# TASK GOAL
Reproduce the records between the line containing "Mecenat Booth (53, 606)" and the line containing "Année 2016 (239, 659)", inclusive, with their requests, and omit the pictures. Scale every coordinate in the answers by 1.5 and round to whole numbers, with halves rounded up, and leave all numbers in the requests unchanged.

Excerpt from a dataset
########

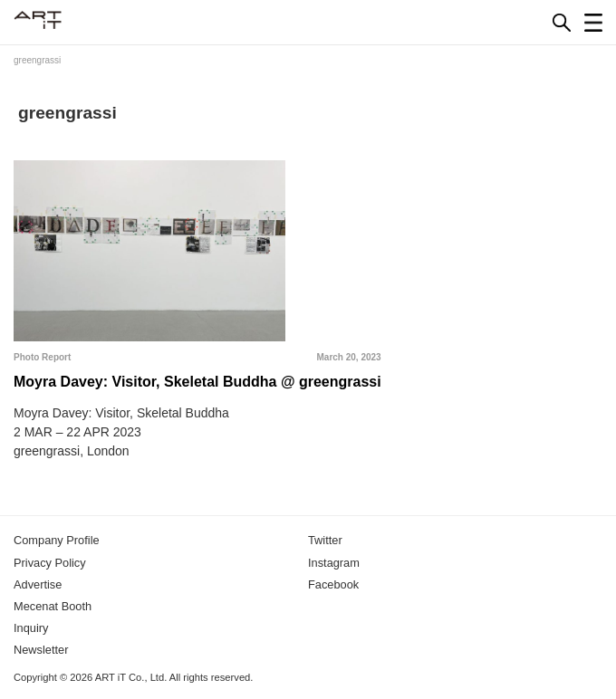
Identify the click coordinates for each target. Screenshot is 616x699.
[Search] (562, 23)
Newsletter (41, 649)
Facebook (333, 584)
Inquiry (31, 627)
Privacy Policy (50, 562)
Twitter (325, 540)
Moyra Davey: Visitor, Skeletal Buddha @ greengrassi (197, 381)
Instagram (333, 562)
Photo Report (42, 357)
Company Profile (56, 540)
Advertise (37, 584)
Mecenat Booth (53, 606)
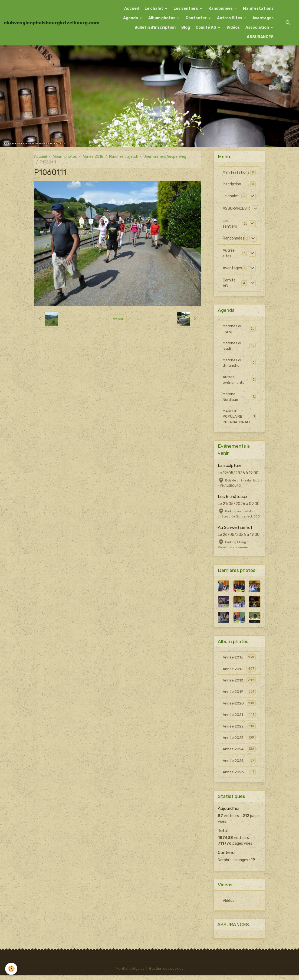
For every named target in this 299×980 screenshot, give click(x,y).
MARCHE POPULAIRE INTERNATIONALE (239, 418)
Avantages (263, 18)
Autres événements (239, 380)
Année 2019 (239, 694)
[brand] (52, 23)
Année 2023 (239, 741)
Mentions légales (130, 973)
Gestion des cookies (166, 973)
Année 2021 (239, 718)
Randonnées (221, 8)
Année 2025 (239, 764)
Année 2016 (239, 659)
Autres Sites (230, 18)
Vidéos (233, 27)
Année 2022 (239, 729)
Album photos (162, 18)
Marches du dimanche (239, 363)
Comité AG (206, 27)
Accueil (131, 8)
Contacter (197, 18)
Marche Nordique (239, 398)
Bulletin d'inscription (155, 27)
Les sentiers (186, 8)
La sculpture (230, 468)
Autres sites (229, 253)
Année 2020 (239, 706)
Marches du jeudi (123, 157)
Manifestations (258, 8)
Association (258, 27)
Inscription (232, 184)
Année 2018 (93, 157)
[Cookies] (11, 969)
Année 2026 (239, 776)
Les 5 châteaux (232, 498)
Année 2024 (239, 752)
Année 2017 (239, 671)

########

# FULL OUTPUT
Mecenat Booth (80, 909)
For every named target in this 299×980 screenshot, give click(x,y).
MARCHE POPULAIRE INTERNATIONALE (359, 627)
Avantages (395, 27)
Autres événements (359, 570)
Année 2019 (359, 1041)
[brand] (78, 35)
Année 2023 (359, 1112)
Mentions légales (195, 1460)
Gestion des cookies (249, 1460)
Année 2021 (359, 1077)
Randonnées (332, 12)
Année 2025 (359, 1146)
Année 2016 (359, 989)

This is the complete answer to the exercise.